== Input data

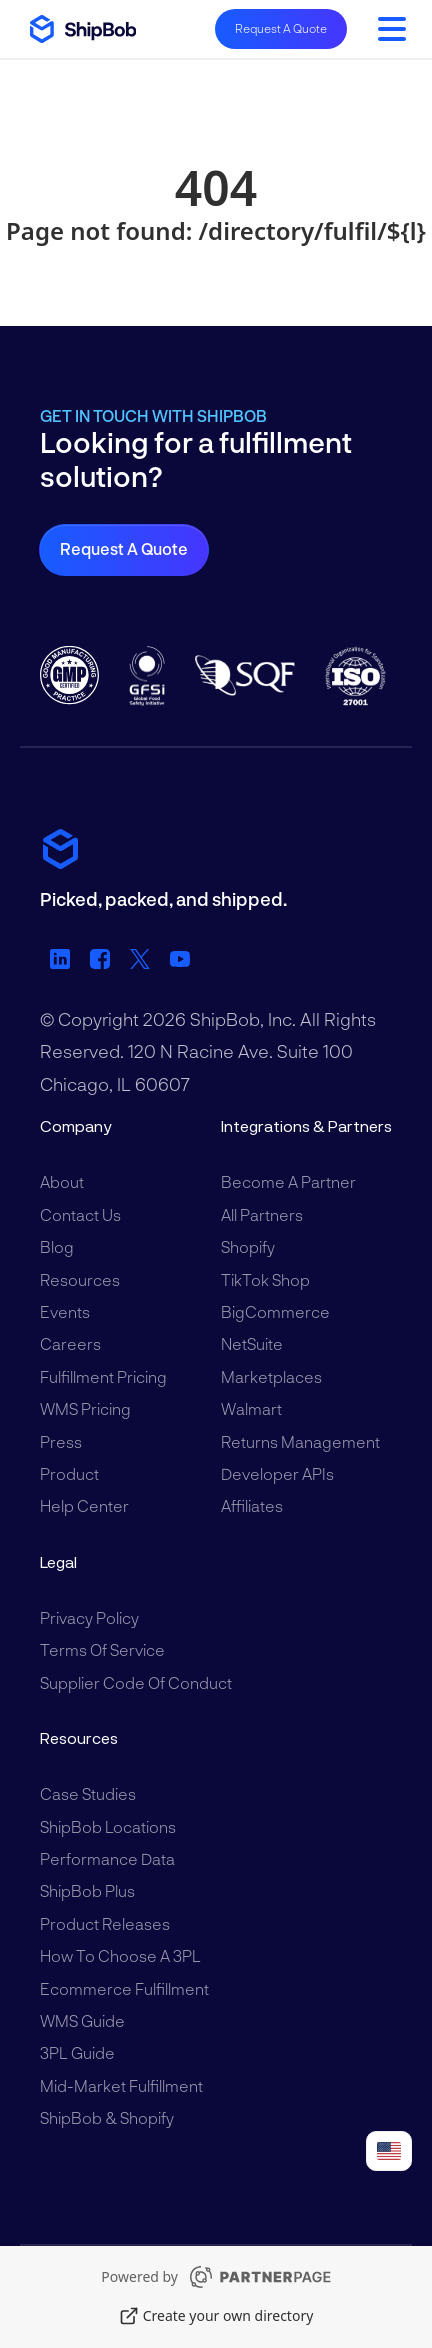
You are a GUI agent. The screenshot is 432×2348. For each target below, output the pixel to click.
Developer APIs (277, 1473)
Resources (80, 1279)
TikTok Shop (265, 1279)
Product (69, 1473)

====
== Input data

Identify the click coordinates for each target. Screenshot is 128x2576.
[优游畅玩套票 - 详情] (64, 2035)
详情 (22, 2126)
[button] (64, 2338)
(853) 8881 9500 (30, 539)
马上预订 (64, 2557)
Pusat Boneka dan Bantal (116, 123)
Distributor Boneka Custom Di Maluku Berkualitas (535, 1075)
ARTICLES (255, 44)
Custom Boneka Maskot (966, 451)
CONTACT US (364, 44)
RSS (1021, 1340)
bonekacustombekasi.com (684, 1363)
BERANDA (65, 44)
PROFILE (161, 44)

====

• **Stated task**: Please resize the entries between the lines holding "You are a GUI" and "Product (69, 1473)", inclusive, by multiplying every coordinate in the answers by 2.05 and rounding to whole numbers with halves rounded up. Give those lines again in full, requests included, and nothing else.

• **Result**:
You are a GUI agent. The screenshot is 432×2348. For each target below, output the pixel to click.
Developer APIs (568, 3020)
Resources (164, 2622)
TikTok Shop (543, 2622)
Product (141, 3020)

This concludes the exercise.